The GDPR Becomes a Force to be Reckoned With

In May 2018, the General Data Protection Regulation (GDPR) became German law. The GDPR requires companies to handle their customers’ data with care and demands that they report any data breaches within a maximum of 72 hours. Violations can result in fines of up to 20 million euros or 4 percent of annual global sales.

In the first few months, fines were comparatively low; companies affected by data leaks received helpful advice from the data protection authorities rather than draconian punishments. However, in October 2019 the German Data Protection Conference published a standardized calculation key for fines, depending on various economic factors and the severity of the offence.

Escalating Fines

Until late 2018, fines were still in the five-digit range, but now millions of euros can become due: In November, the real estate company Deutsche Wohnen SE was fined 14.5 million Euros. Shortly thereafter, it became known that 1&1 Telecom GmbH is to pay 9.55 million Euros for inadequate protection of its customer data. Both companies intend to appeal.

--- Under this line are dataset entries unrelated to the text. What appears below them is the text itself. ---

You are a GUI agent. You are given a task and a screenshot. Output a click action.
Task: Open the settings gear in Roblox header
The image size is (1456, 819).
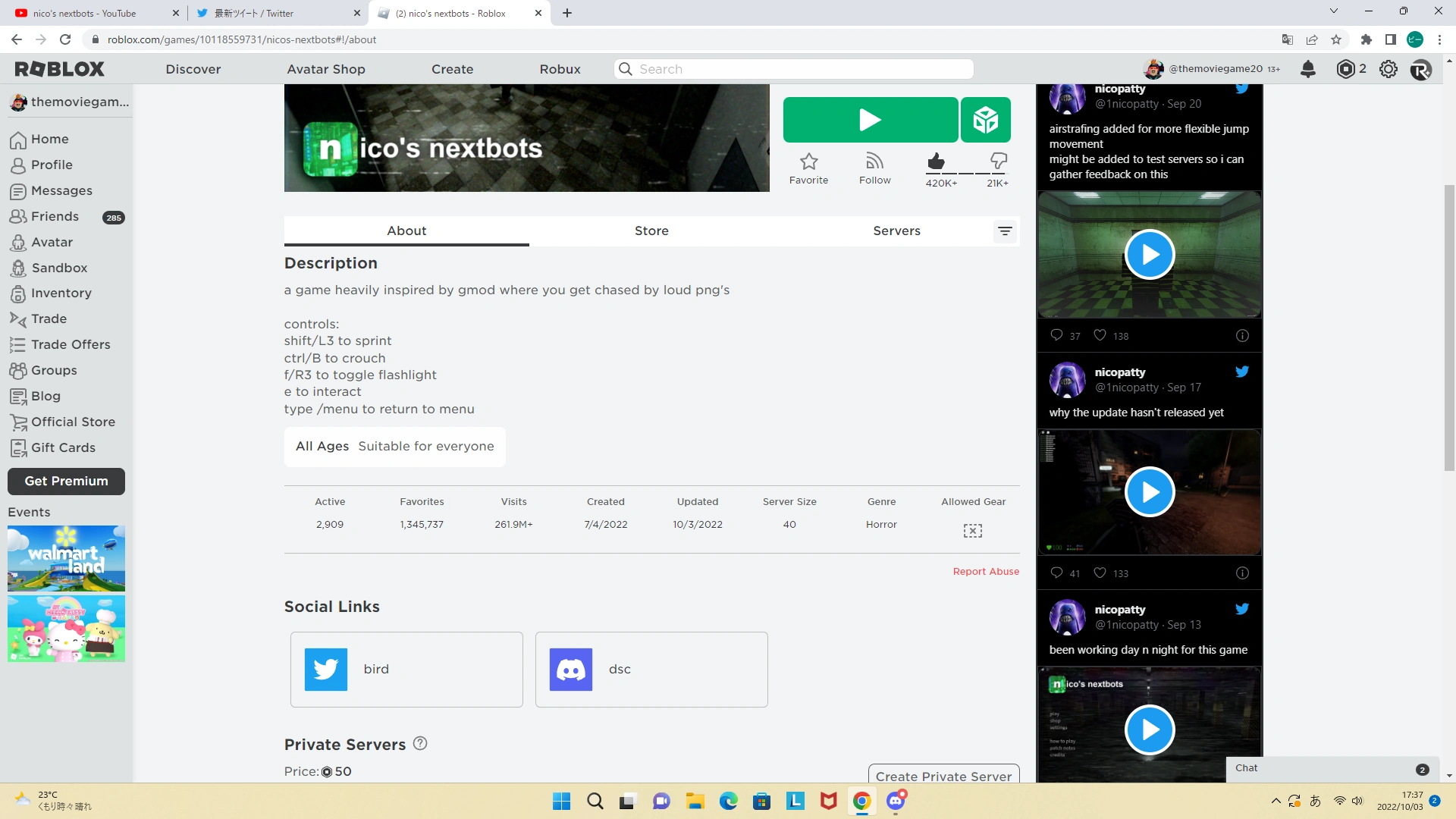[x=1388, y=69]
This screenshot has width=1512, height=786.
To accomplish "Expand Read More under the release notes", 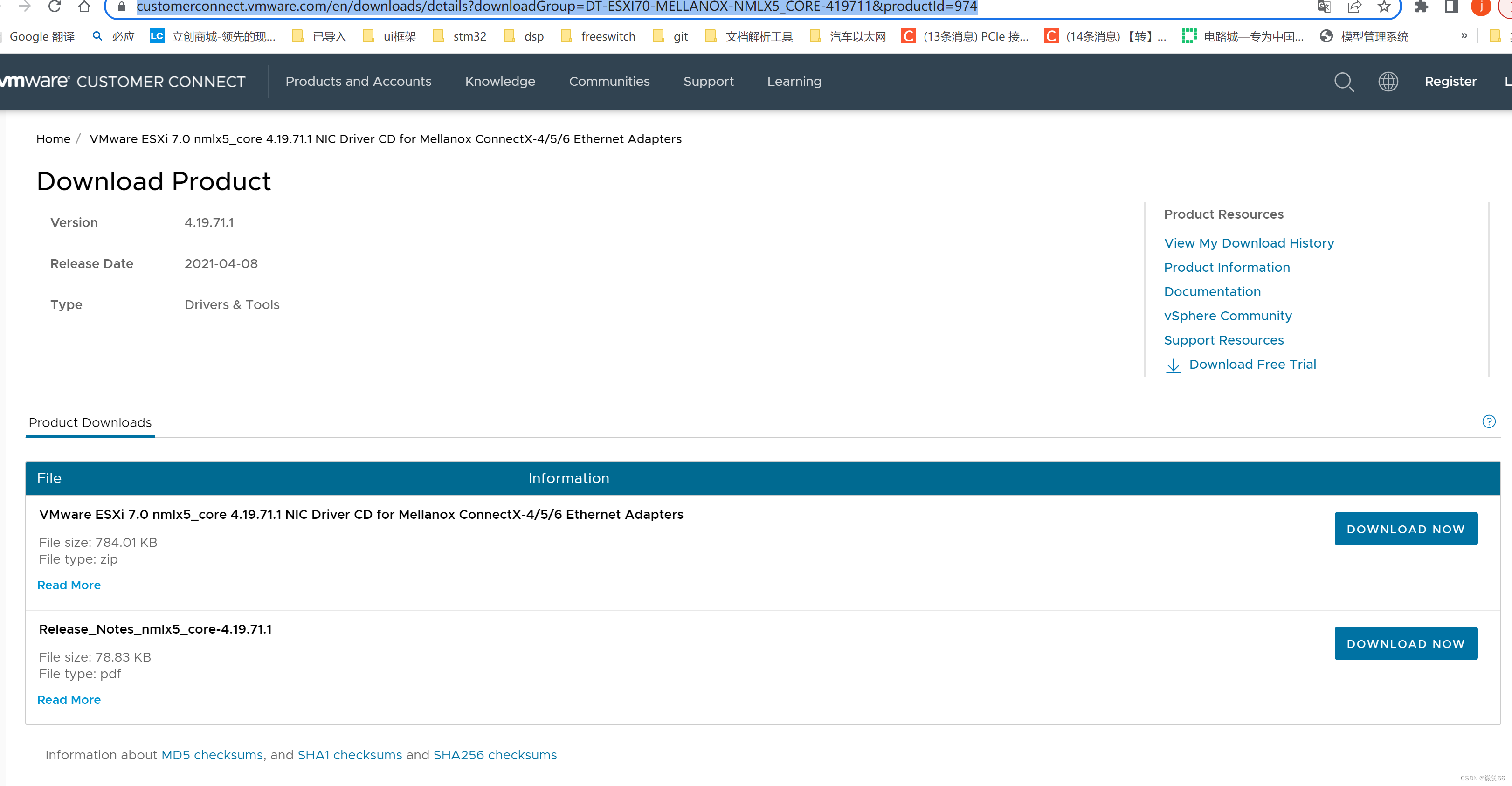I will (x=69, y=699).
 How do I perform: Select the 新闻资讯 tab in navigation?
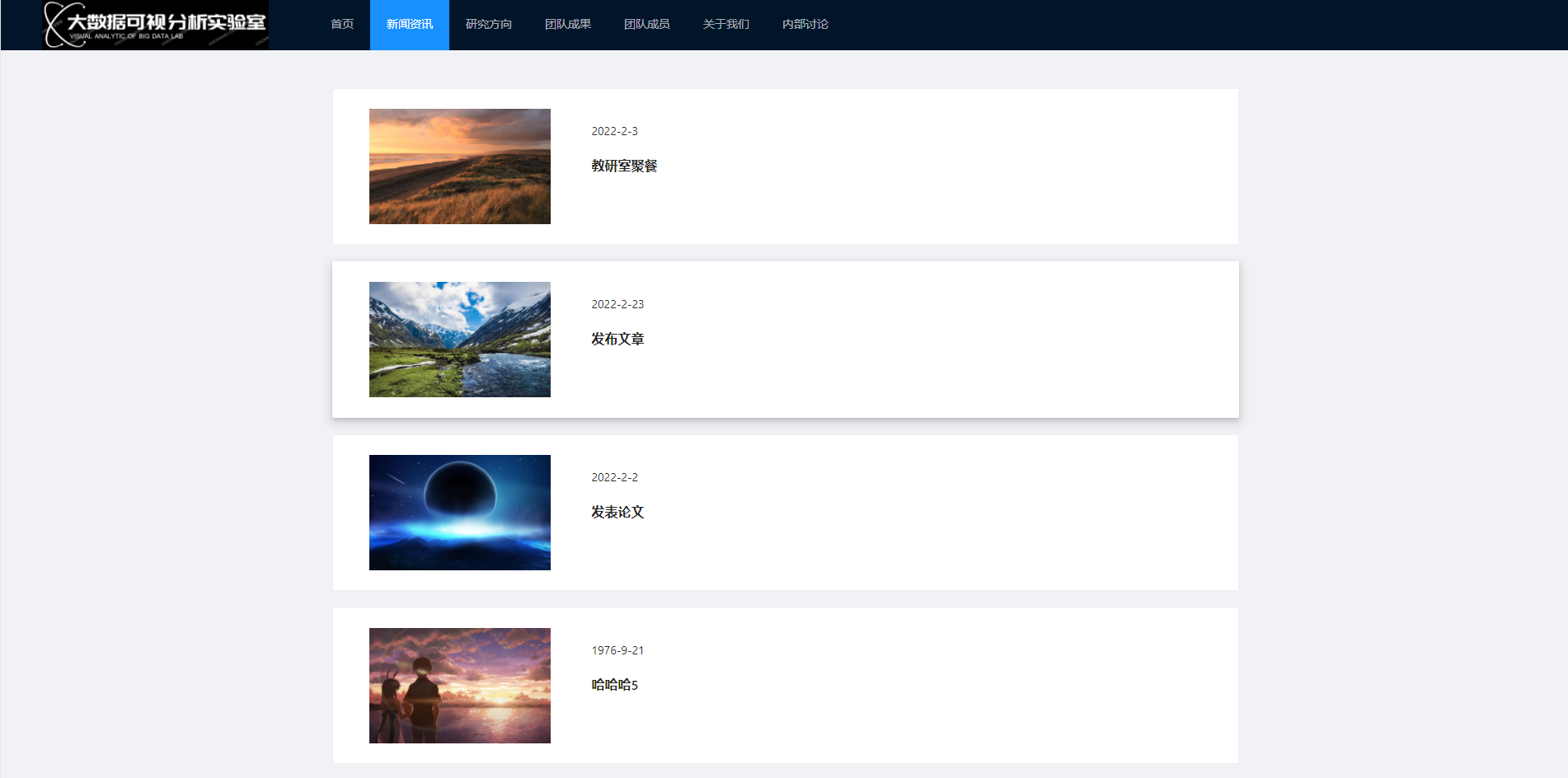pos(409,24)
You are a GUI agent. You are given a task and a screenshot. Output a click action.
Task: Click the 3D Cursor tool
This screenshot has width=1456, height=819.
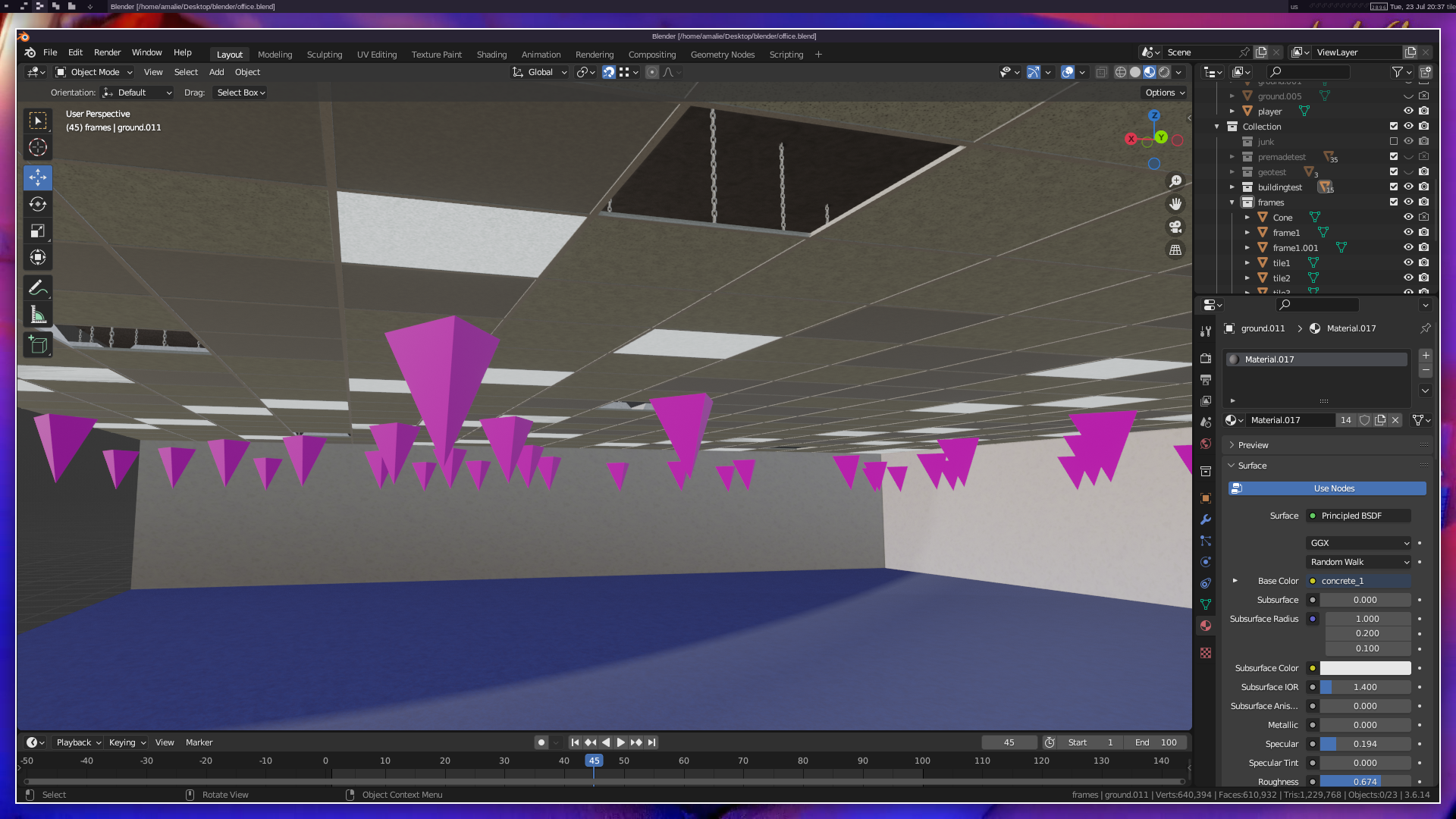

In other EU countries, companies face even higher penalties: France demanded 50 million euros from Google in January of 2019; the British Information Commissioner’s Office ICO wants 110 million euros from the Marriot hotel chain and 205 million euros from British Airways.

GDPR for Software Vendors

Software vendors are required to ensure that their products collect as little data as possible (privacy by default) and process it as carefully as possible (privacy by design). So far, implementing these principles has been anything but easy: As the German digital association Bitkom notes, the GDPR rules in this area are anything but clear. A future evaluation by the EU Commission may be able to remedy this situation.

ADITUS takes data protection very seriously. All employees have been made aware of the issue in company-wide internal training courses. As our understanding of the GDPR improves, the range of relevant features in our solutions is also growing. For instance, the latest versions of the Exhibitor Service Center (ESC) expressly require exhibitors to comply with the data protection guidelines and code of conduct set by the organizer. This topic will remain relevant in the foreseeable future.